__Written task__. Copy every line of the listing below verbatim, leaving out the pictures.

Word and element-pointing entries

──────────

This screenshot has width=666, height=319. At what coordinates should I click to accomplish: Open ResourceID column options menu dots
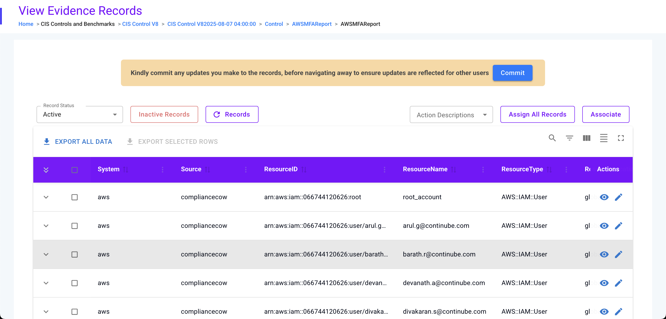(x=384, y=170)
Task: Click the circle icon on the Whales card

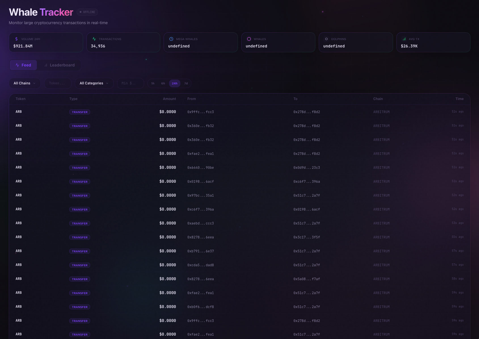Action: coord(249,39)
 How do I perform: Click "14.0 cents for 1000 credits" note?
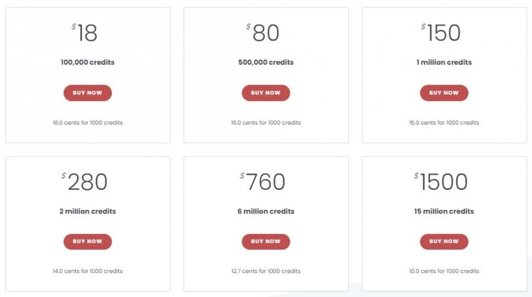88,272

──────────

__Result of this task__.
This screenshot has width=666, height=319. At what coordinates should I click to accomplish: Open ResourceID column options menu dots
(x=384, y=170)
Task: Click the circle icon on the Whales card

Action: coord(249,39)
 How do I perform: Click "14.0 cents for 1000 credits" note?
88,272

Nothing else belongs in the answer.